引用文:
ネット中毒でなく、ネット不適応と呼ぼう

――ということは『サイバー・エフェクト』は親のための本ということになりますね。

エイケン そうです。子どもがいる親のための本です。自分の子どもをいかにしてテクノロジーの世界をナビゲートしたらいいかを教えるための本です。我々はテクノロジーの時代に生きています。テクノロジーは我々が吸う空気や飲む水と同じくらい豊富にあります。普通中毒になると、その治療には節制が使われますが、テクノロジーには節制を使うことはできません。アルコール中毒であればアルコールを断つ。薬物中毒なら、薬物を断つことができますが、テクノロジーはそれができません。

 テクノロジーと我々の関係について、私は「中毒」ではなく、「不適応」と心理学的な表現を使っています。私はサイバー空間での不適応をサイバー不適応と呼びます。心理学では不適応行動と言うと、ナーバスになっているときに爪を噛むとか、恥ずかしいときに片手を口に当てるとか、そういうことが当てはまります(不登校や非行なども不適応行動とされる)。

 中毒でなく不適応行動と呼ぶことでポジティブなところは、実際にその行動を変えることができることです。ですからテクノロジーとの関係も変えることができるようにならなければなりません。

 人間とテクノロジーの共生関係はお互いにプラスになるものでなければなりません。共生というのは一緒に生きることであって、一つがもう一つを支配することではありません。もし我々がテクノロジーとの相互作用の結果、人間らしさを失えば、その関係は共生関係とは言えません。

提供資料:
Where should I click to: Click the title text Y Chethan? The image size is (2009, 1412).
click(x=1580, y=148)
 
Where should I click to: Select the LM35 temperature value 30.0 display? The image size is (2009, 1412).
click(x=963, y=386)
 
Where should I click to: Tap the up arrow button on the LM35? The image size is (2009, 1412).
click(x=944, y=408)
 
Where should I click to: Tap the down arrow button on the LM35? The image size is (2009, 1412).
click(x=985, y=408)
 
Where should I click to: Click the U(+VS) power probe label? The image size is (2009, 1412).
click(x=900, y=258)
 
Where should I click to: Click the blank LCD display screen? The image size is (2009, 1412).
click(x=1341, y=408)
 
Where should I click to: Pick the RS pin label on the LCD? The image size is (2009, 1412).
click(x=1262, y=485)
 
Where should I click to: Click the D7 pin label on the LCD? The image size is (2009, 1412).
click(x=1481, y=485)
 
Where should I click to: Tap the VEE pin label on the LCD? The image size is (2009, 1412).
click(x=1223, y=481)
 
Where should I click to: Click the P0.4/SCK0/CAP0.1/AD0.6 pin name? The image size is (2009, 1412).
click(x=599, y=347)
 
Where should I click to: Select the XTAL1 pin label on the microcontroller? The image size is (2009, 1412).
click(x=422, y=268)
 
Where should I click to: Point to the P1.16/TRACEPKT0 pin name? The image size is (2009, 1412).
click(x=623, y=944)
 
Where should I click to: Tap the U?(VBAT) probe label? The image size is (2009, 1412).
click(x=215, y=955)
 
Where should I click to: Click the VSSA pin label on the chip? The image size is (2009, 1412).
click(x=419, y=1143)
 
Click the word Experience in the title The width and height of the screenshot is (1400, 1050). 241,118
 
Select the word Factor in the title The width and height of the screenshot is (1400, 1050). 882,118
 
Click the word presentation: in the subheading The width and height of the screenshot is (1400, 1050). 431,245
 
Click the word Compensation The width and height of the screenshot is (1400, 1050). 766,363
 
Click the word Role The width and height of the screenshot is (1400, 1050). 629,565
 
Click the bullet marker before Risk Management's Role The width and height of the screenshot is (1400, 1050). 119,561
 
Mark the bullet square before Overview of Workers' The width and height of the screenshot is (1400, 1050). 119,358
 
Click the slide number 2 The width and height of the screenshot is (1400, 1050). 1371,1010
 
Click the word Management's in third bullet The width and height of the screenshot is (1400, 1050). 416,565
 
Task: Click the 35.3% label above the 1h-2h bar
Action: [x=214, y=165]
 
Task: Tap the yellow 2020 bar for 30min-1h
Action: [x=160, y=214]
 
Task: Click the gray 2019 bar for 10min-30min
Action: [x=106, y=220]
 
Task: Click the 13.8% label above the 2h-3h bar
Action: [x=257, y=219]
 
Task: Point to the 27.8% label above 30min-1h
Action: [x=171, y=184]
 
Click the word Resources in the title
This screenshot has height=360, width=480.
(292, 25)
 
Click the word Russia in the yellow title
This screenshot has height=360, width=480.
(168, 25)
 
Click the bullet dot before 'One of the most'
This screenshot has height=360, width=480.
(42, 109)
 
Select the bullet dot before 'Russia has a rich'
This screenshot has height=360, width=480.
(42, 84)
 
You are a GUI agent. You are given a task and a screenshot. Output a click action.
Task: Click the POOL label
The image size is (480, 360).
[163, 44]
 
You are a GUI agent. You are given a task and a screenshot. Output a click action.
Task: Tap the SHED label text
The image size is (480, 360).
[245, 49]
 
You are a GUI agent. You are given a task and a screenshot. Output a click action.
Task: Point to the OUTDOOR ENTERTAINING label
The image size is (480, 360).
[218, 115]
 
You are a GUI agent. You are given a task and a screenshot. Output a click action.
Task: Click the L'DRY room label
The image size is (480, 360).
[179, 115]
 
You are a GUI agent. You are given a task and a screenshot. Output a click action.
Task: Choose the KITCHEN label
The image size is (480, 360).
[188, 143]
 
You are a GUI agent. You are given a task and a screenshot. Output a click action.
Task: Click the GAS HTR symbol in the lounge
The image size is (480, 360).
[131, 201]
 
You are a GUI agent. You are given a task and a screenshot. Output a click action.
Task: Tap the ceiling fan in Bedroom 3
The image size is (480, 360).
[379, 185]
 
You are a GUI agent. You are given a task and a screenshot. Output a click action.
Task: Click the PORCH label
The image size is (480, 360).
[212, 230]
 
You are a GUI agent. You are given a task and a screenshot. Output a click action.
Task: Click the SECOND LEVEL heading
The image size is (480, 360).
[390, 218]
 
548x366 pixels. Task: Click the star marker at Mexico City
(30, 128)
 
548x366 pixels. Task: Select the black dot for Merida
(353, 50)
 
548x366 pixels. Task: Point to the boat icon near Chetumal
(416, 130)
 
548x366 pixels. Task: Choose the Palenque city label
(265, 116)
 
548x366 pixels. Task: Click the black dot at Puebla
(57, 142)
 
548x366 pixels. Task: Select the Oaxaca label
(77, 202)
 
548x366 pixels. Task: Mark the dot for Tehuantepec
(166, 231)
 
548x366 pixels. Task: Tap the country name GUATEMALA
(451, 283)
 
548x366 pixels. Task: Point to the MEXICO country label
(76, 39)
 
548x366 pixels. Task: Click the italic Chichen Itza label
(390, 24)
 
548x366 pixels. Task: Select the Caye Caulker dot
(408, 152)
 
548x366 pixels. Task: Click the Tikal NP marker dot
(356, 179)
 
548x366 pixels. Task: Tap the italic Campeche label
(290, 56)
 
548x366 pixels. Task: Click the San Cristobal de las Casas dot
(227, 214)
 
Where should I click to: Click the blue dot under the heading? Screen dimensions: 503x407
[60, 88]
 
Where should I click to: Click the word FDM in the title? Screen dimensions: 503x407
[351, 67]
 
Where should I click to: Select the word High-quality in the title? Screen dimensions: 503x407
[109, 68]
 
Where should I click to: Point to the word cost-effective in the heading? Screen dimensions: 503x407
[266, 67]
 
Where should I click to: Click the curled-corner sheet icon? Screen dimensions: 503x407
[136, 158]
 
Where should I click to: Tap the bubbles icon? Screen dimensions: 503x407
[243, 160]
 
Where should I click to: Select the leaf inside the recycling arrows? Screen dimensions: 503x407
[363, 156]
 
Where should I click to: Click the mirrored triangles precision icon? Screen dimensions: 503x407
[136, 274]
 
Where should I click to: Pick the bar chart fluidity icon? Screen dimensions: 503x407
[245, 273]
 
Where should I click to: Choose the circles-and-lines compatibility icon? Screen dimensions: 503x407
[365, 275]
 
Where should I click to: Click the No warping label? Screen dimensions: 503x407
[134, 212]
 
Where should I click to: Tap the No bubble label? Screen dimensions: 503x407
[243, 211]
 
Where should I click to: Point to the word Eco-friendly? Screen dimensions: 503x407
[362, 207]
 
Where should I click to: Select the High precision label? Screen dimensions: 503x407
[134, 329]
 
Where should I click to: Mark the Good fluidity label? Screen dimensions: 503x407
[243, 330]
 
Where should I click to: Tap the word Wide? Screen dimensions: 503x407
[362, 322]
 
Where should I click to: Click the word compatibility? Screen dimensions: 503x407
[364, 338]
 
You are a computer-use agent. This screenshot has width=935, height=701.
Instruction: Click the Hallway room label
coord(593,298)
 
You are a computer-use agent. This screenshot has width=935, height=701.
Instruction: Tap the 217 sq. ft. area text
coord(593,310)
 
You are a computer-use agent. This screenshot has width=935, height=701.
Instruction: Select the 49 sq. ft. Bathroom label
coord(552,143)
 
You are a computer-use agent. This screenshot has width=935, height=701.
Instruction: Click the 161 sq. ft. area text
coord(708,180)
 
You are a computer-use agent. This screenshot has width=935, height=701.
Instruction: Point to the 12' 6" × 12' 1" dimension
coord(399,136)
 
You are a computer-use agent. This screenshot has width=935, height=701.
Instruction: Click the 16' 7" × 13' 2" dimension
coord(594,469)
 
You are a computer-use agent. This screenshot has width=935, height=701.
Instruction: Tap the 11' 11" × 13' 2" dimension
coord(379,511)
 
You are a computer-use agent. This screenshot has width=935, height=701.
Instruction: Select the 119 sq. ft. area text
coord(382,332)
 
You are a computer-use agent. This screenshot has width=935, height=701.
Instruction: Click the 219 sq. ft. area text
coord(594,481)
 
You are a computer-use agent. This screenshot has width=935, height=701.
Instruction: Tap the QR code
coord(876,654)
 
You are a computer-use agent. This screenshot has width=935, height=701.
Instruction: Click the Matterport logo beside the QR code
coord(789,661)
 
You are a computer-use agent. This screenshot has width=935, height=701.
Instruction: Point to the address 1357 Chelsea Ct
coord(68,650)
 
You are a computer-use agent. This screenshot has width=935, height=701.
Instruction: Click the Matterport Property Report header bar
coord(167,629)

課題項目 1:
ネット不適応に関する引用文を、「テクノロジーと我々の関係につ」から「うにならなければなりません。」まで(両端を含む)一字一句変えずに書き写してください。
課題項目 2:
引用文にある次の一文を英語に翻訳してください:「共生というのは一緒に生きることであって、一つがもう一つを支配することではありません。」
一覧は引用文とは別の出典から取得したものです。

記述回答 1:
テクノロジーと我々の関係について、私は「中毒」ではなく、「不適応」と心理学的な表現を使っています。私はサイバー空間での不適応をサイバー不適応と呼びます。心理学では不適応行動と言うと、ナーバスになっているときに爪を噛むとか、恥ずかしいときに片手を口に当てるとか、そういうことが当てはまります(不登校や非行なども不適応行動とされる)。

 中毒でなく不適応行動と呼ぶことでポジティブなところは、実際にその行動を変えることができることです。ですからテクノロジーとの関係も変えることができるようにならなければなりません。

記述回答 2:
Symbiosis means living together; it does not mean one dominating the other.